Written request:
Identify every line below that contains the string "Task", and copy each of those lines in full.

Element and text position data
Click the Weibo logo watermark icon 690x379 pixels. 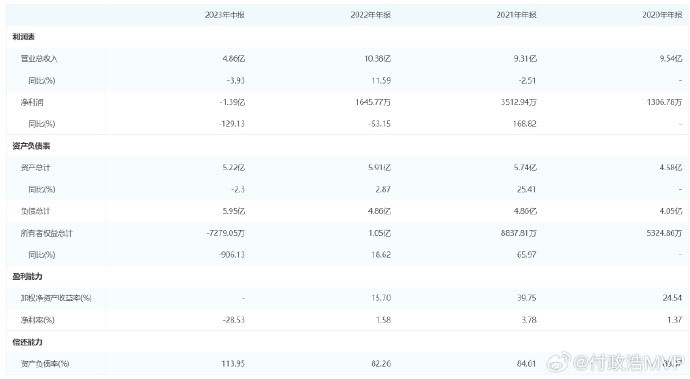pyautogui.click(x=559, y=362)
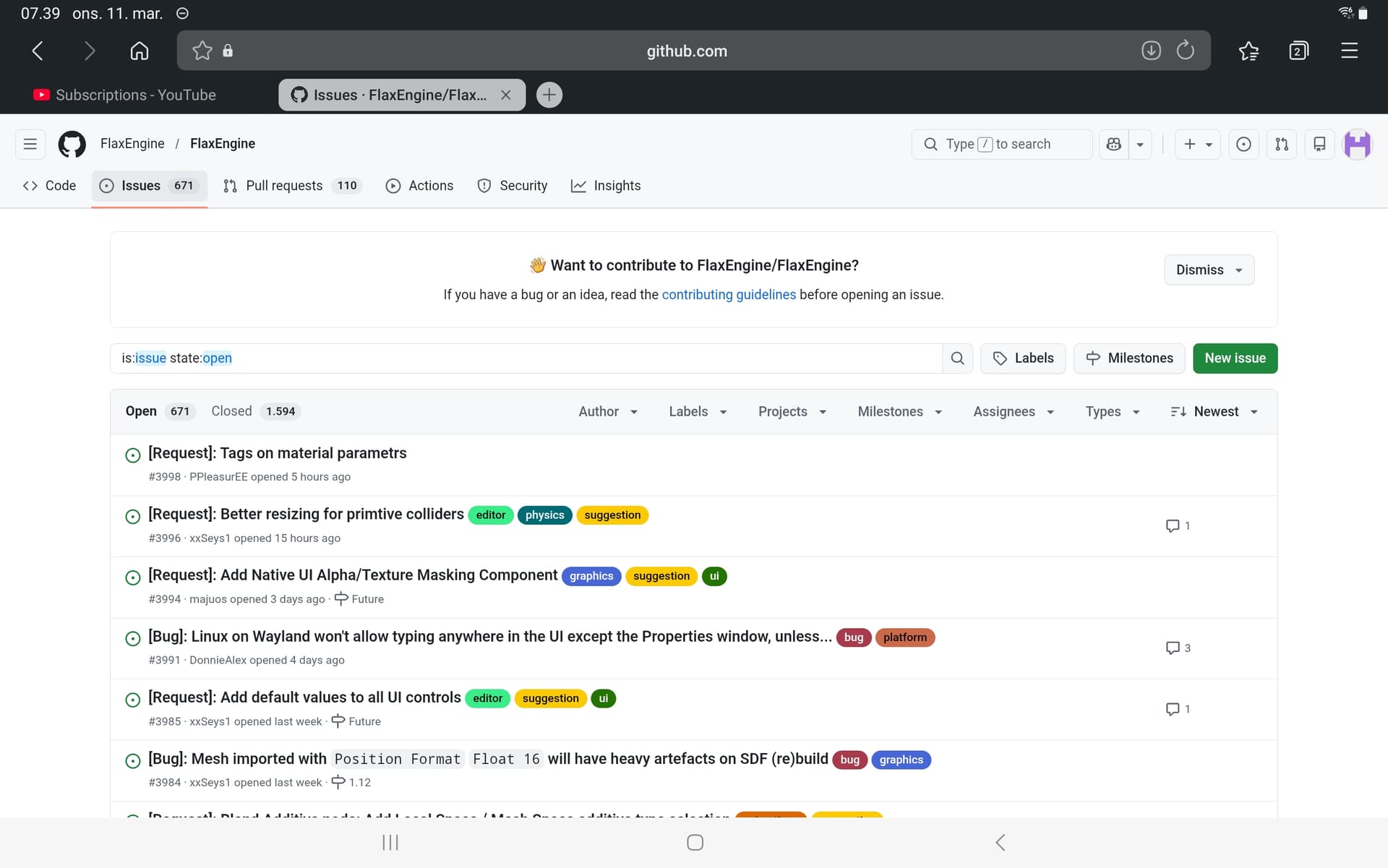The width and height of the screenshot is (1388, 868).
Task: Reload the page with the browser refresh icon
Action: click(1185, 51)
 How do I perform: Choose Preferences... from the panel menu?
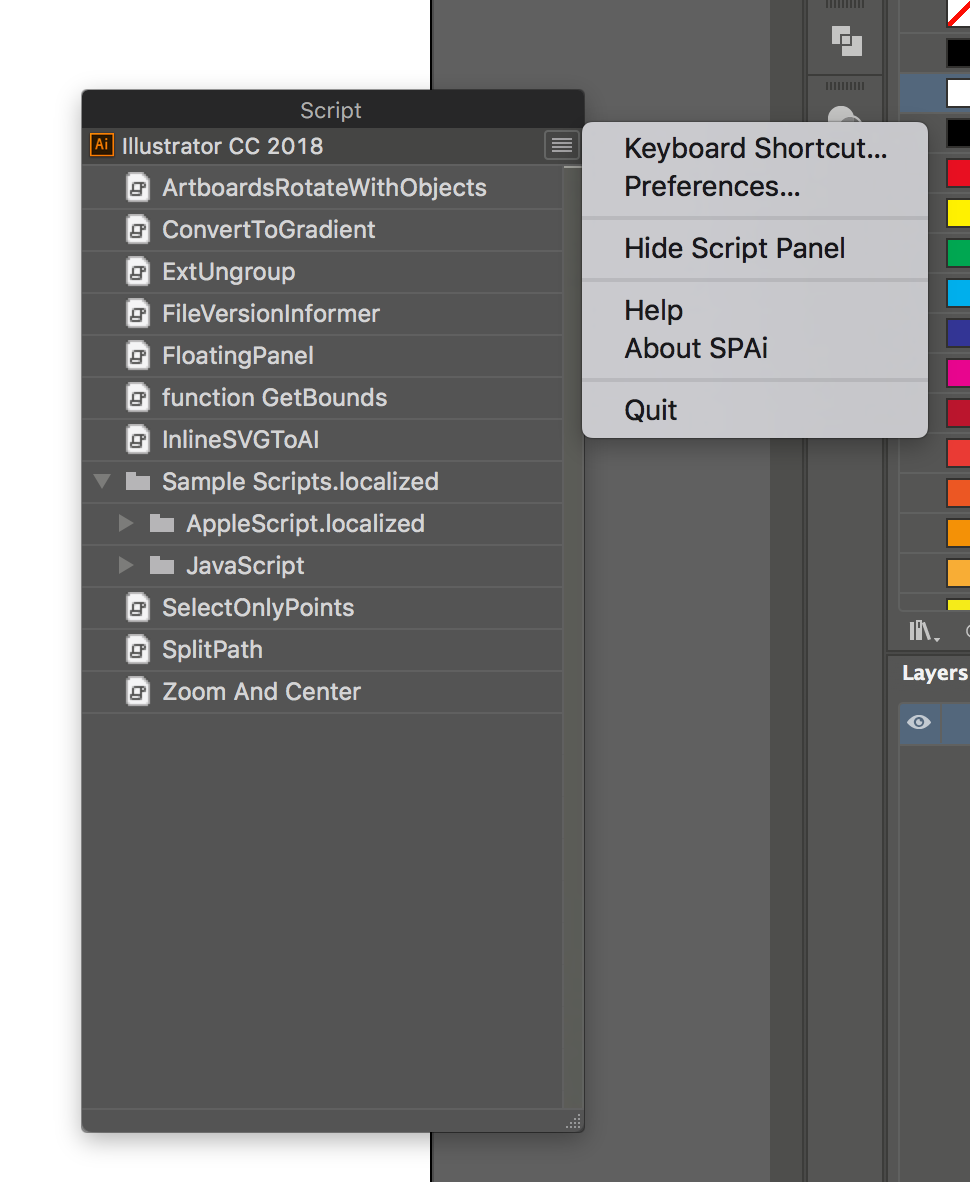pyautogui.click(x=712, y=186)
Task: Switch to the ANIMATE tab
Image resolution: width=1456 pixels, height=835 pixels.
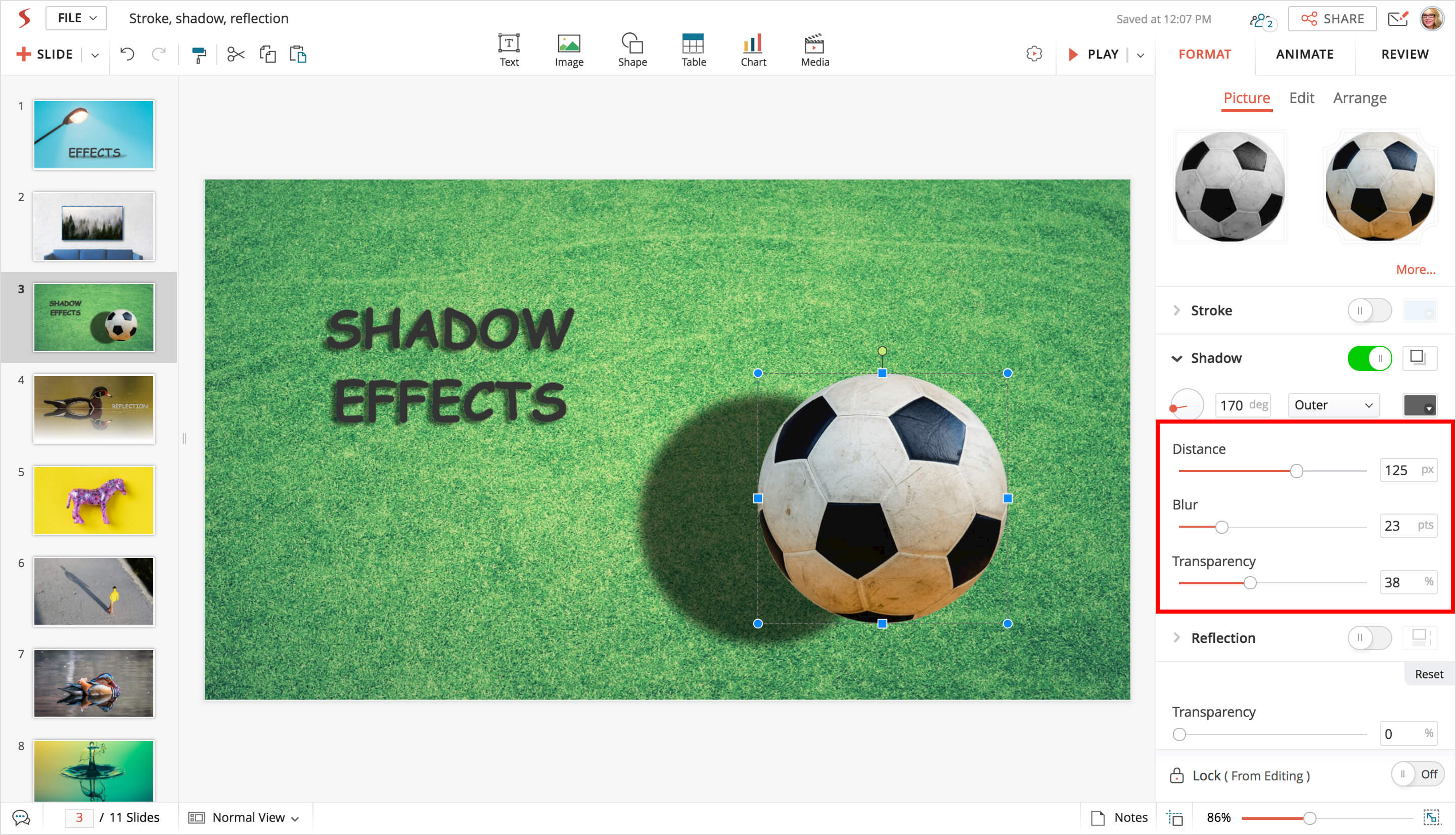Action: tap(1304, 55)
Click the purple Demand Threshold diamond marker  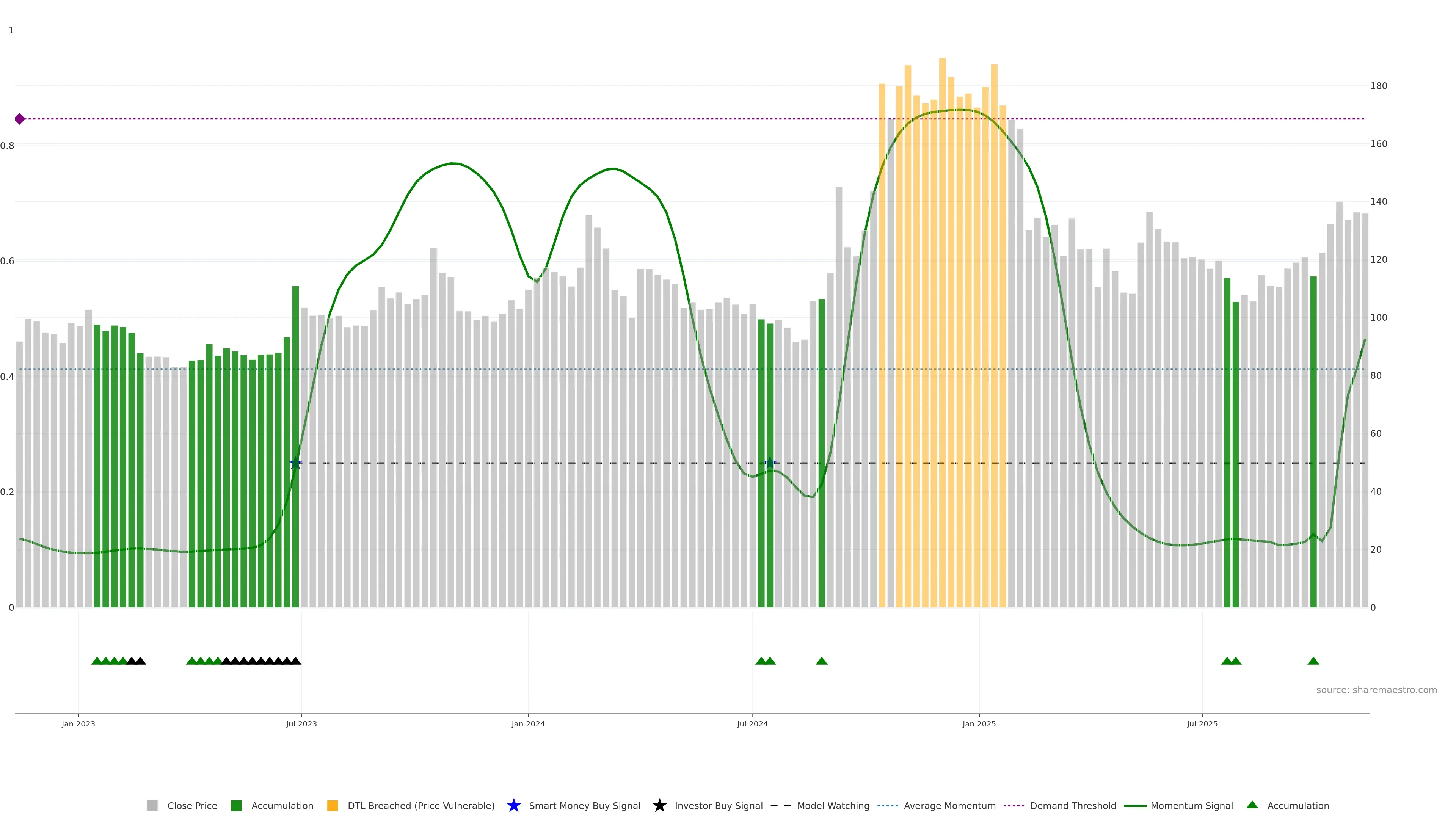point(20,119)
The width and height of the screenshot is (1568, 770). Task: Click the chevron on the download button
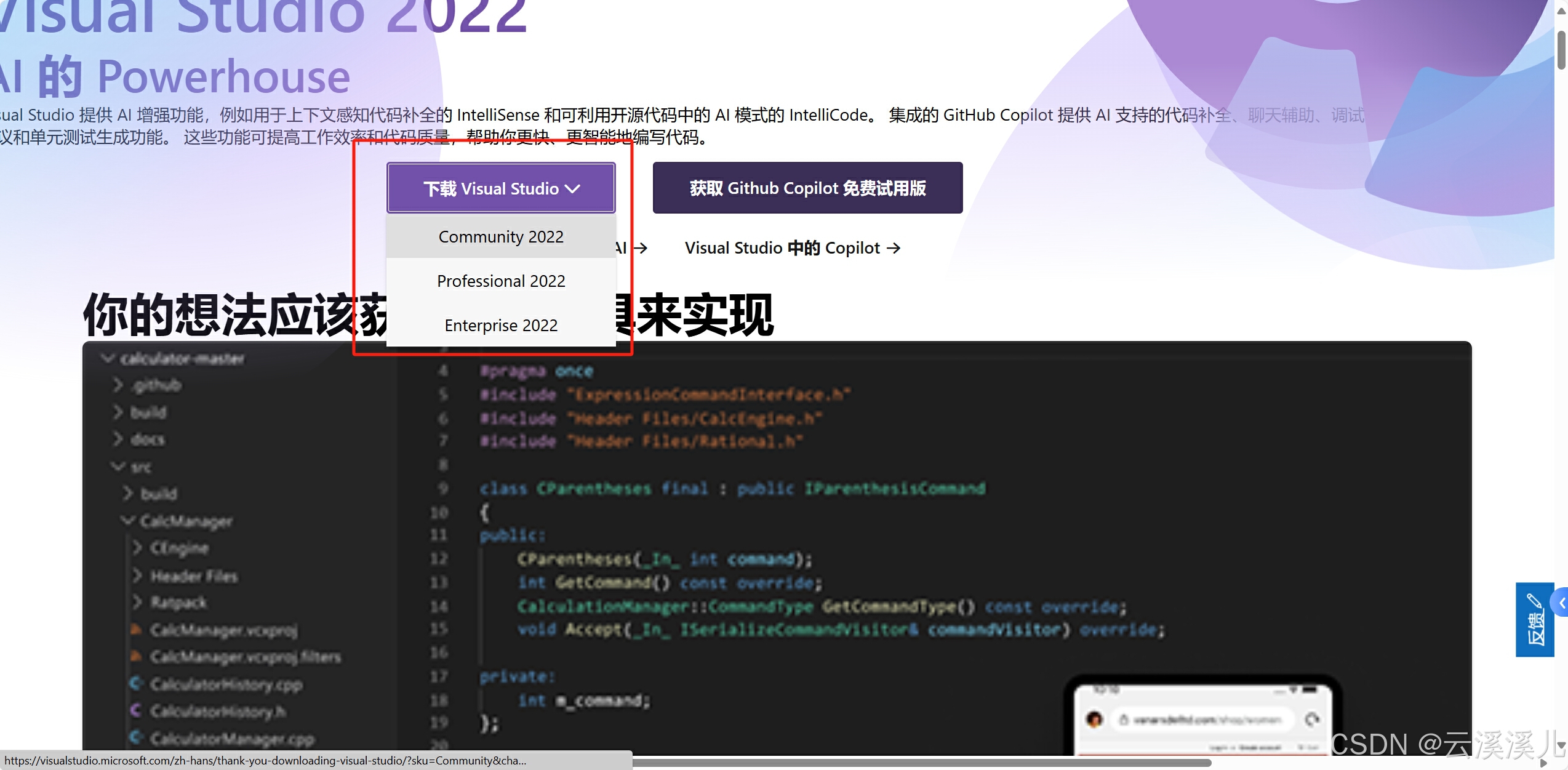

Finished exercise:
Task: Reload the page with the browser refresh icon
Task: Switch to the ANIMATE tab
The width and height of the screenshot is (1568, 770). Task: Click the chevron on the download button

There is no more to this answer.